According to the EEOC’s lawsuit, after a group of former Hispanic employees became aware that Asian employees were being paid $1.50 to $2.00 or more per hour for performing the same work, they circulated a petition asking for equal pay. Rather than looking into the employees’ complaints, the EEOC said, First Wireless responded by firing them and others they believed were involved.
The settlement requires that First Wireless pay $435,000 to a class of victims who came forward and testified about their discriminatory treatment. The company must also take substantial steps to prevent future workplace discrimination, including posting a remedial notice, ensuring that it has a compensation system in place that does not discriminate, and training its managers, supervisors, and HR on federal laws that prohibit discrimination. First Wireless also revised its discrimination policy and complaint procedure and will be distributing it to all its employees. The company is also enjoined from discriminating against anyone on the basis of his or her race or national origin and from retaliating against anyone who complains about discrimination.

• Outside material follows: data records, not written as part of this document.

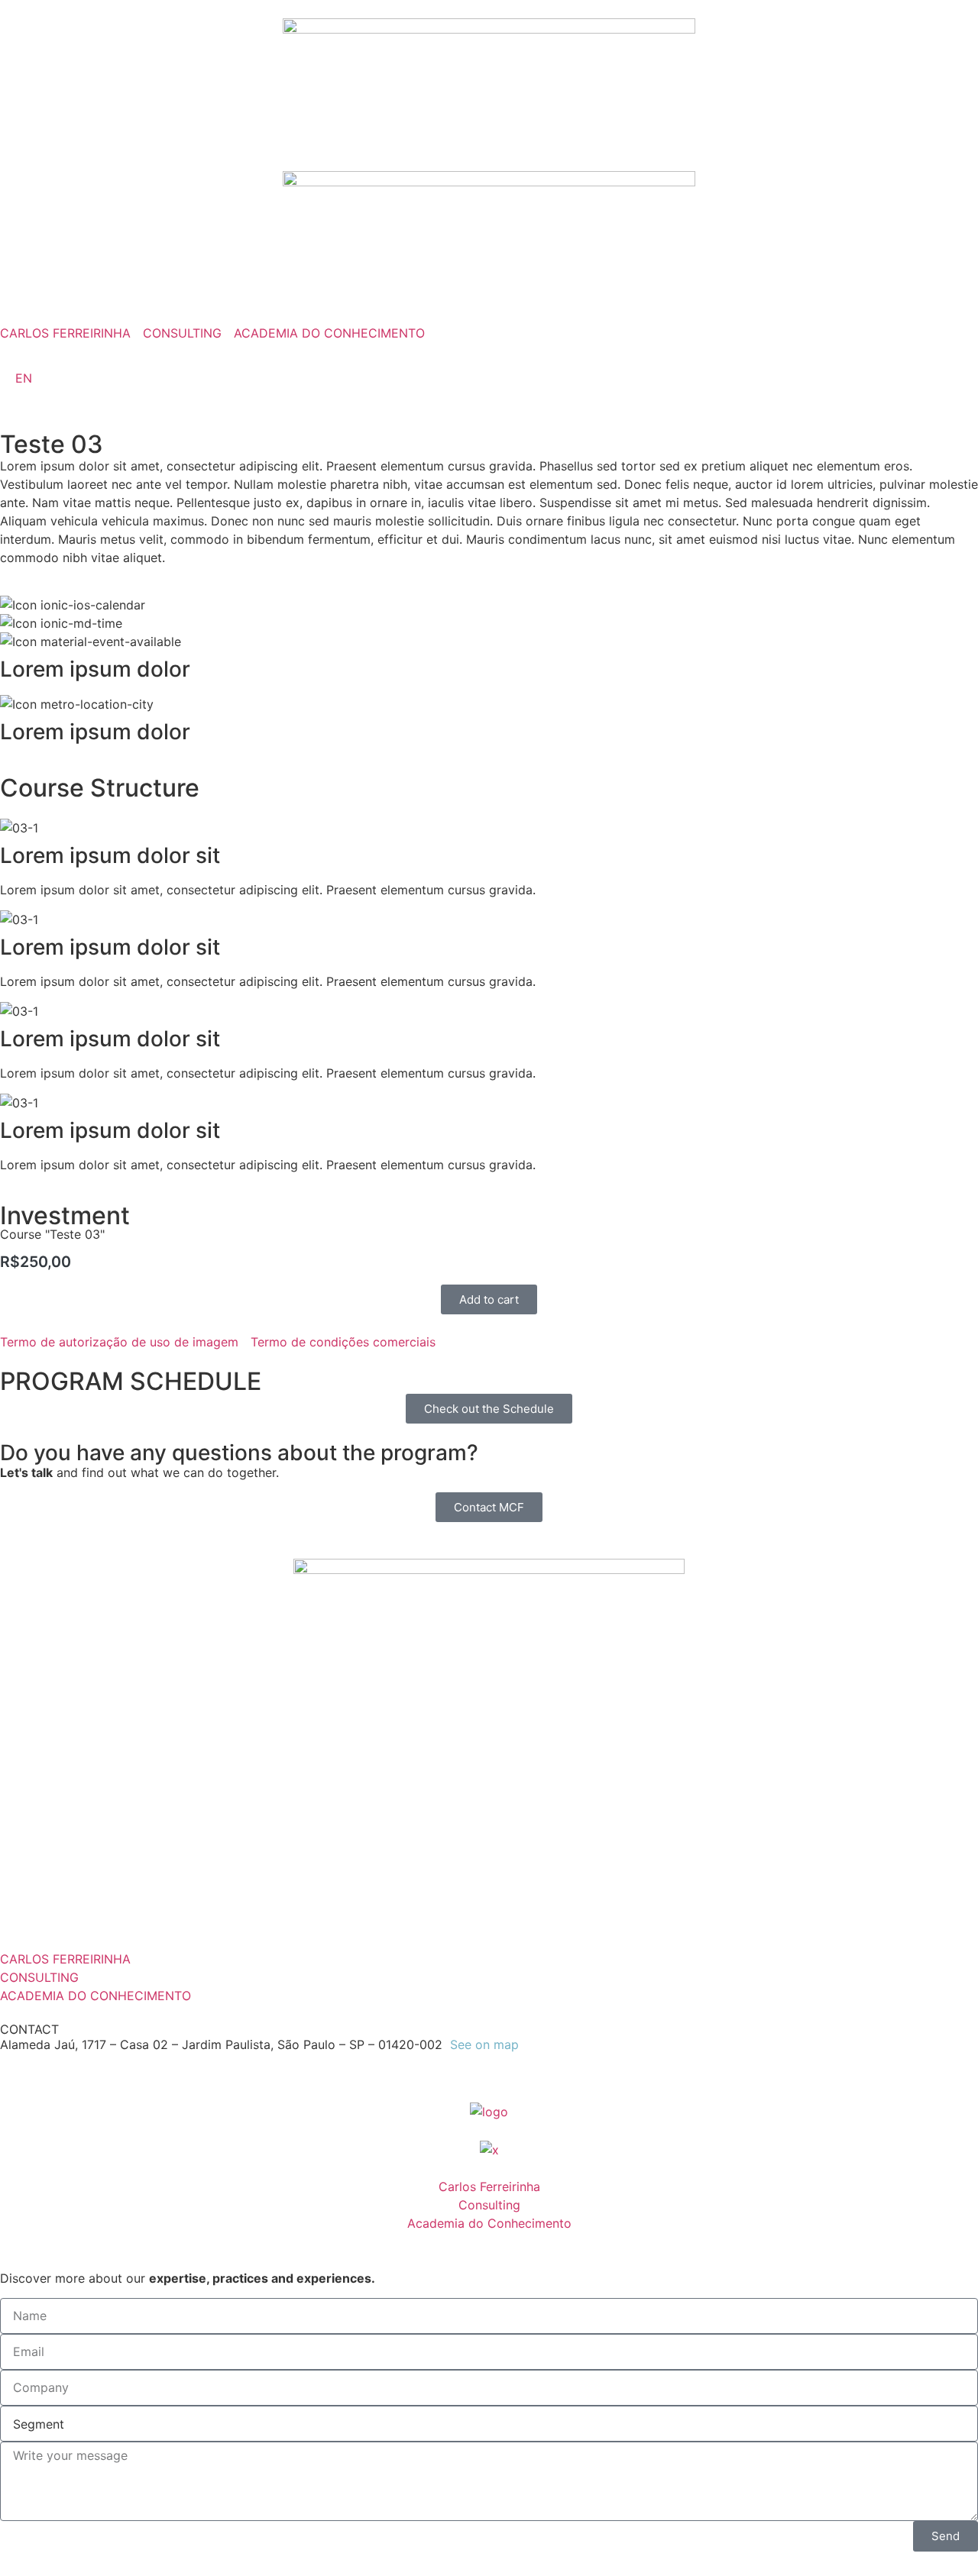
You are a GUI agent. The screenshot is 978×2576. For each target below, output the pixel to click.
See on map (484, 2044)
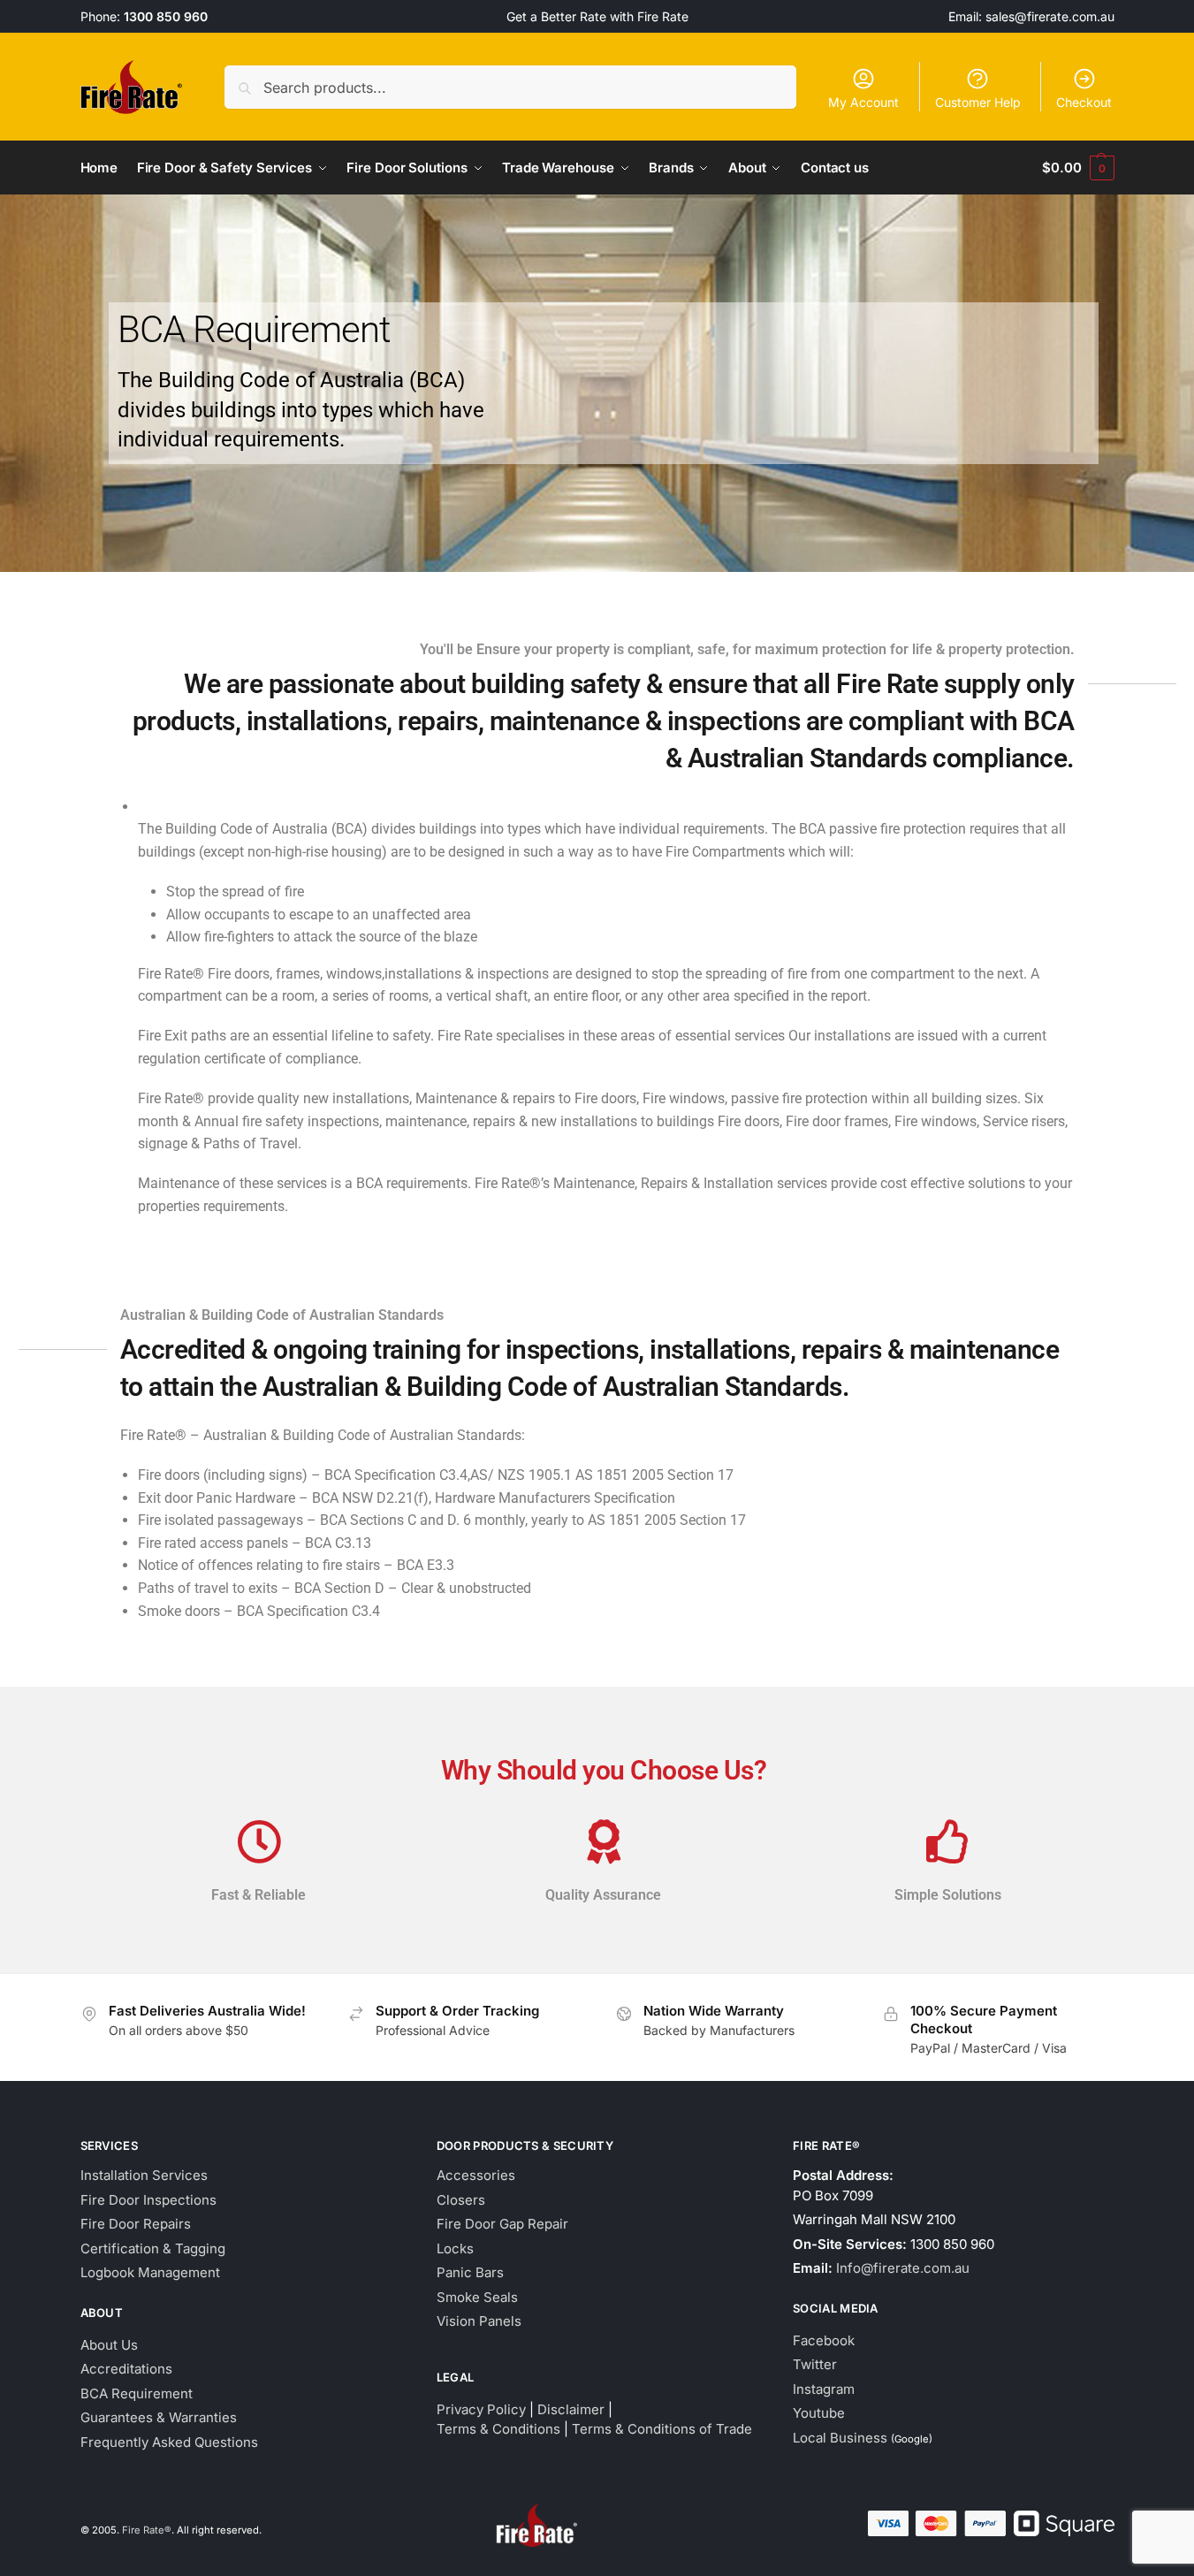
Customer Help (978, 102)
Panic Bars (470, 2272)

Police Department to Pay $450,000 for Age Bias
Nassau County on Long Island will pay $450,000 and has agreed to significant injunctive relief to settle an age discrimination lawsuit on behalf of several police officers in the Marine Bureau. In its lawsuit, the EEOC asserted that Nassau County discriminated against Lawrence Coleman, Arthur D’Alessandro, Robert Macaulay, and Joseph Petrella (charging parties) in violation of the Age Discrimination In Employment Act (ADEA). Specifically, the EEOC states that on or about July 27, 2006, the county transferred the charging parties out of their Marine Bureau positions and into precincts that were less desirable and replaced them with younger officers.
As a result of the discriminatory transfers, Coleman and Macaulay were forced out of their jobs (constructively discharged) and D’Alessandro and Petrella continued to work in precincts that were less favorable to them. The charging parties’ files contained numerous positive commendations from the public throughout their employment with Nassau County. Moreover, their files contained no negative performance evaluations prior to their transfer or at any time.
The consent decree resolving the litigation provides $450,000 in total for the charging parties as well as injunctive relief, including anti-discrimination training for more than 400 supervisors and managers in the Nassau County Police Department.